At some point, Lyne and her father’s level of commitment drifted apart.

“He did it for about five years,” Lyne said. “And then my mom said: ‘I’m done racing. I want my weekends back. It’s just not fun anymore.’ I wasn’t ready to hang up my wenches and Dennis raced out of the same hometown so I, on a dare, went down and introduced myself; told him if you ever need any help, I’ll drill out rivets, I’ll help wash, whatever you need. Twenty-one years later here I am.”

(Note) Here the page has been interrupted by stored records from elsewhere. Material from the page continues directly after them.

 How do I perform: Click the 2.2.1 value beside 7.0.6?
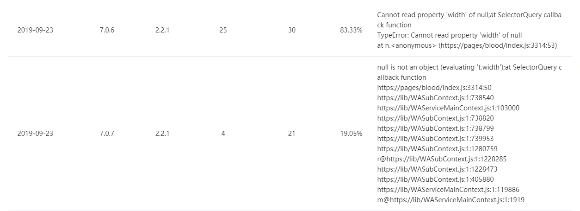tap(162, 30)
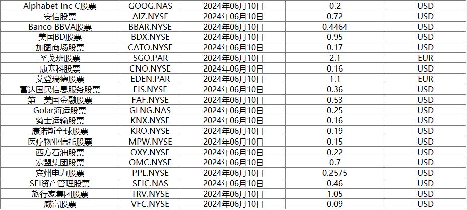Click the 富达国民信息服务股票 cell
This screenshot has height=210, width=467.
(x=60, y=89)
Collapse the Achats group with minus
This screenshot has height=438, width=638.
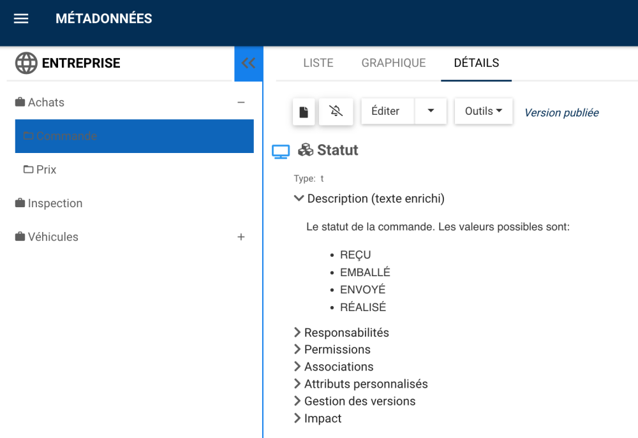coord(241,102)
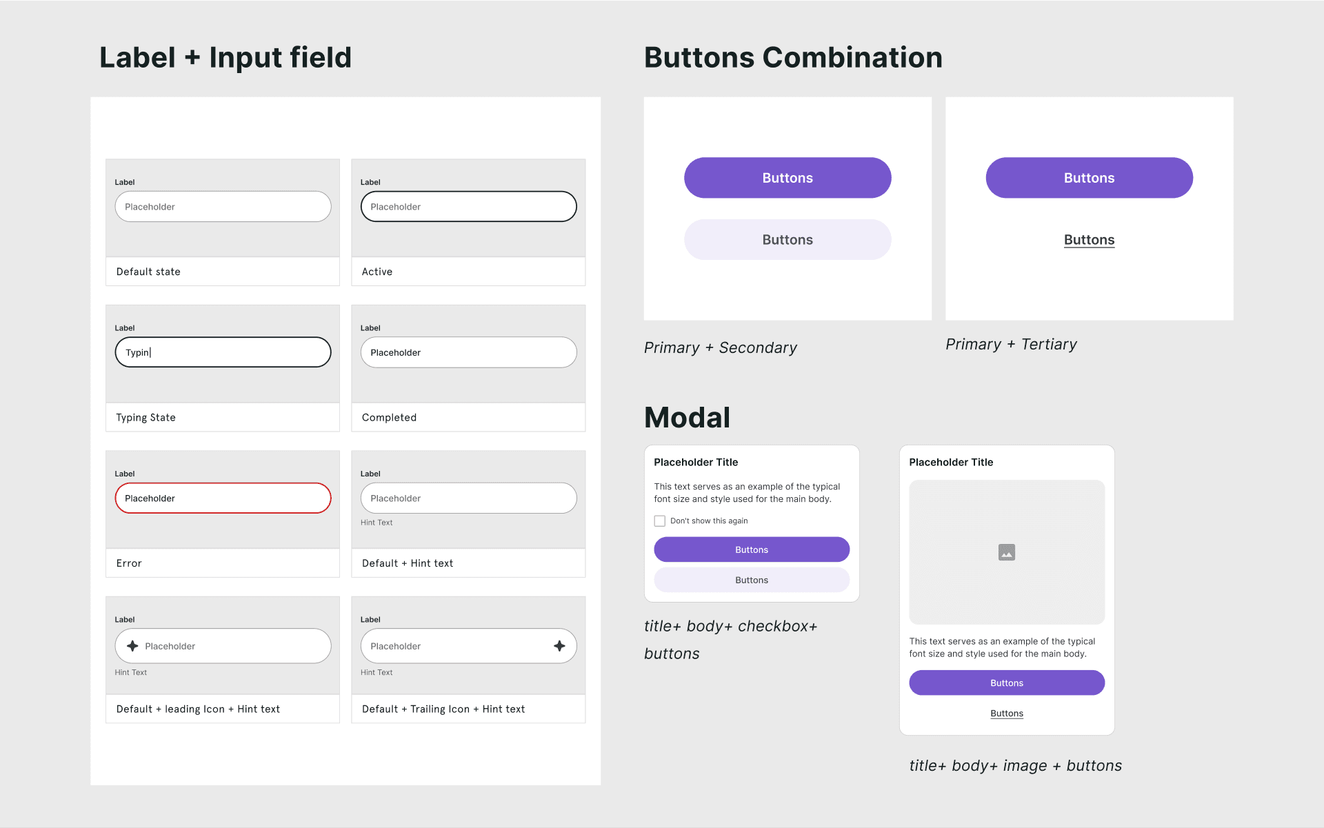The width and height of the screenshot is (1324, 828).
Task: Click input above Default + Hint text
Action: coord(468,498)
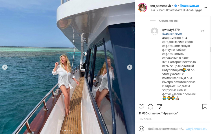Click the "ЧАС НАЗАД" timestamp

pyautogui.click(x=145, y=119)
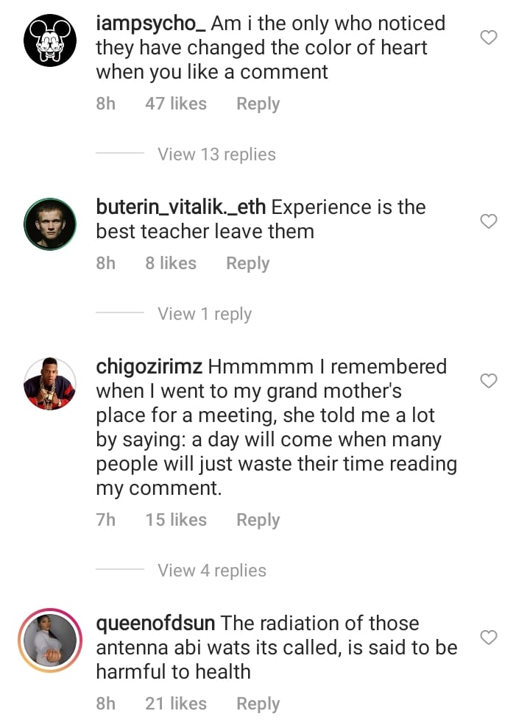Open queenofdsun's story ring avatar
Screen dimensions: 530x725
point(51,639)
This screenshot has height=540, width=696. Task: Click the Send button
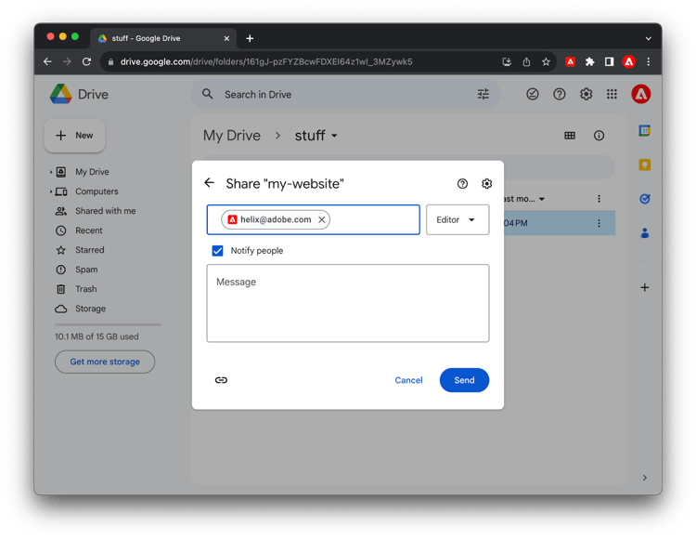[464, 380]
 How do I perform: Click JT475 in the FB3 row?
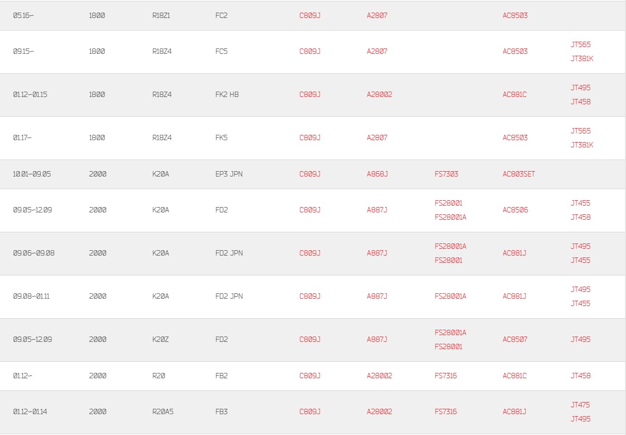pos(580,405)
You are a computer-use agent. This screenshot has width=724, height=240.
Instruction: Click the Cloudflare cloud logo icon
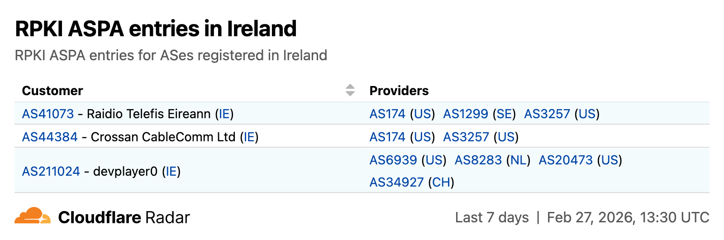[32, 216]
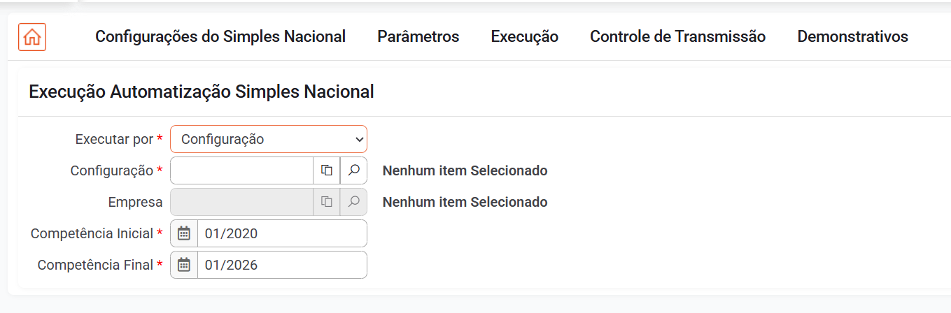The height and width of the screenshot is (313, 951).
Task: Open the Executar por dropdown
Action: 269,139
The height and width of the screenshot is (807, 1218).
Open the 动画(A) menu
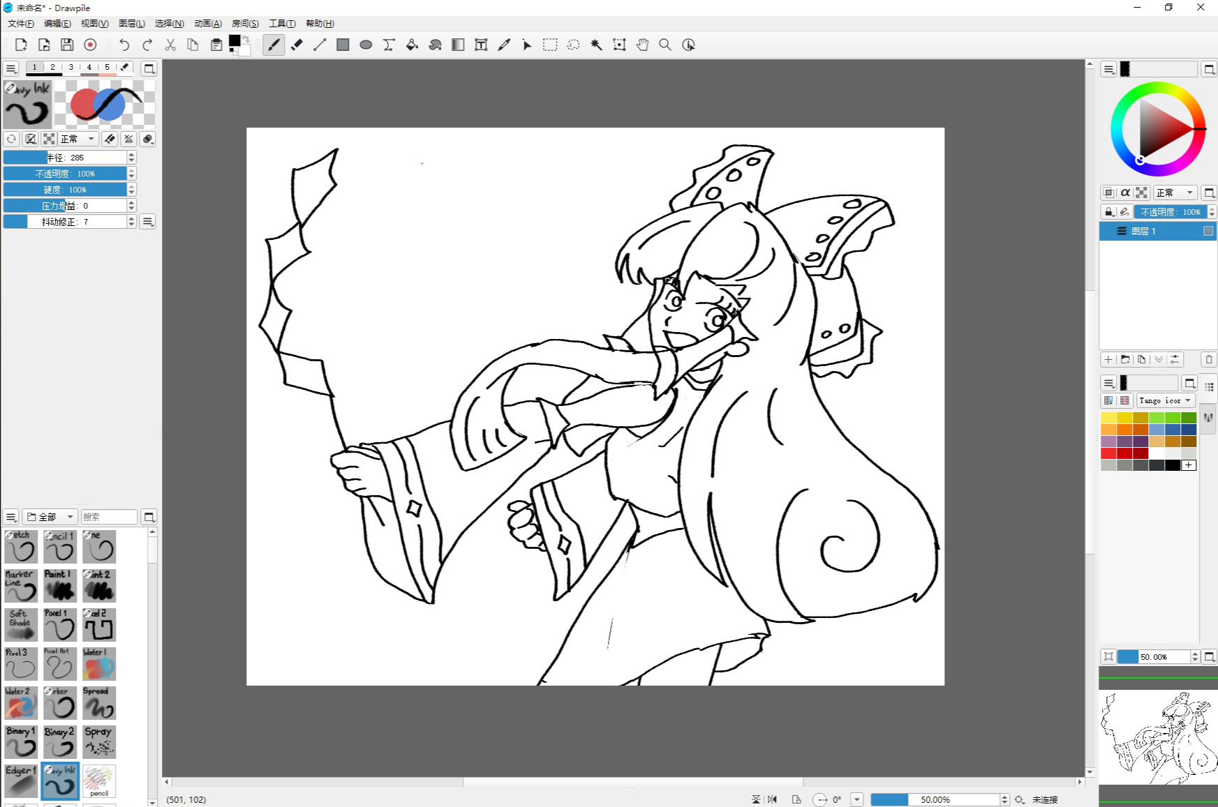pos(207,24)
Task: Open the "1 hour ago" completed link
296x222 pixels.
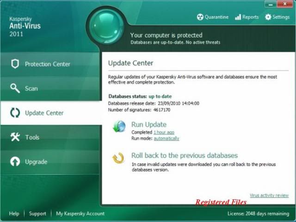Action: coord(164,132)
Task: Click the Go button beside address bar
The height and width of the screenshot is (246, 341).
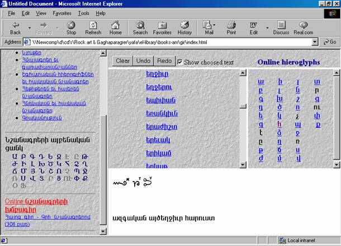Action: 329,41
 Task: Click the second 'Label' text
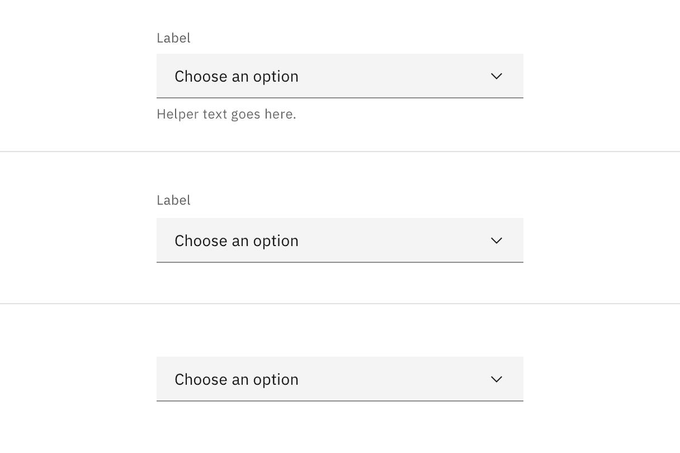click(173, 200)
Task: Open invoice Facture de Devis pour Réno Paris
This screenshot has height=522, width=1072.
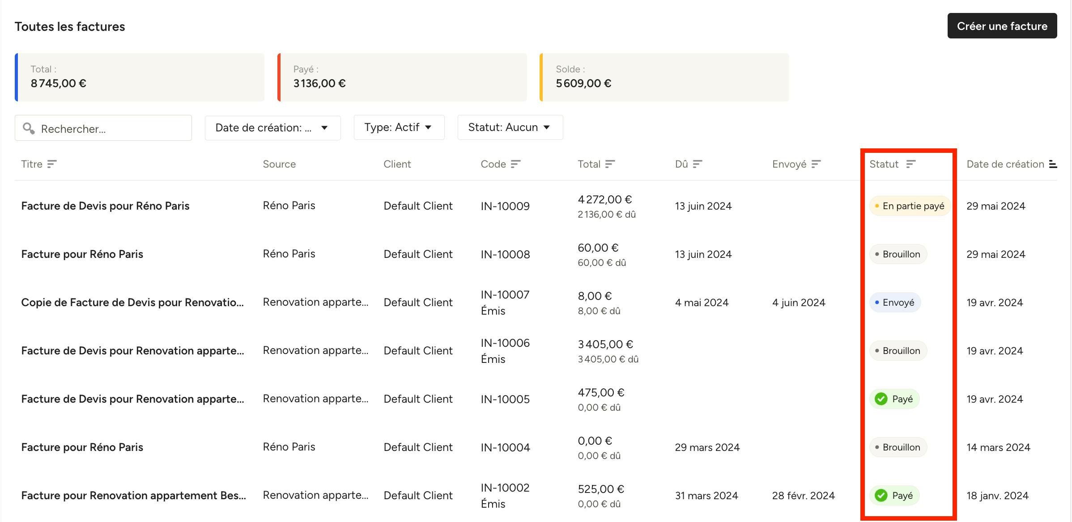Action: [106, 206]
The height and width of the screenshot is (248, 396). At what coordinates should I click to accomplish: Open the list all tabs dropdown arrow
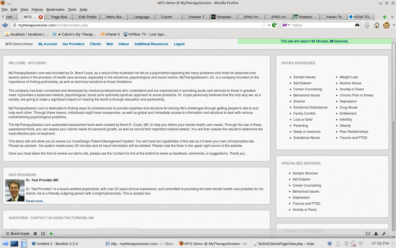[x=392, y=17]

Heather Lyne became the first female crew chief to secure a national touring late model championship in 2022. Paul Arch / World of Outlaws Late Model Series.

Breaking Through

Lyne entered a male-dominated job in a field that is also male-dominated – and where there were few examples of women creating these places for themselves. In this way, Lyne became a blueprint for other women as they strive to find a place for themselves in racing and in STEM (Science, Technology, Engineering and Math) overall. She has her mother to thank for providing a strong role model, her father for sharing her passion, Erb for taking a chance on an unknow entity and most importantly herself.

“I was raised to believe that I can do anything, I want to do, as long as I put my heart and soul into it.” Lyne replied when asked about role models in the sport growing up. “My parents did not raise me to have that limitation. But from a racing role model perspective, I went in there completely green and just introduced myself to Dennis, the fact that he was brave enough to take that risk and bring a girl to the racetrack. Someone he didn’t know at all speaks volumes for him.”

Lyne and Erb have learned how to survive and succeed with each other on the road. They do this by leveraging decades of combined experience and an ability to adapt to the everchanging landscape of dirt late models. Next year the World of Outlaws visits nearly a dozen new tracks and Lyne sees it as an opportunity for continued success.

“I just want to do it again,” Lyne says going into next season, “I’m looking forward to the competition, I always do. I wouldn’t do it if I wasn’t competitively driven.

“There are some new tracks on the schedule that I’m looking forward to trying for the first time that I haven’t been to myself,” Lyne said of the 2023 season, “Dennis seems to do well on those first timers. We won out at Marion center, we finished second at Bloomsburg. We have a good solid notebook of information to tackle them over the last three years with these rocket race cars that we’re running. It’s good to have that information and leverage it to try some new things.”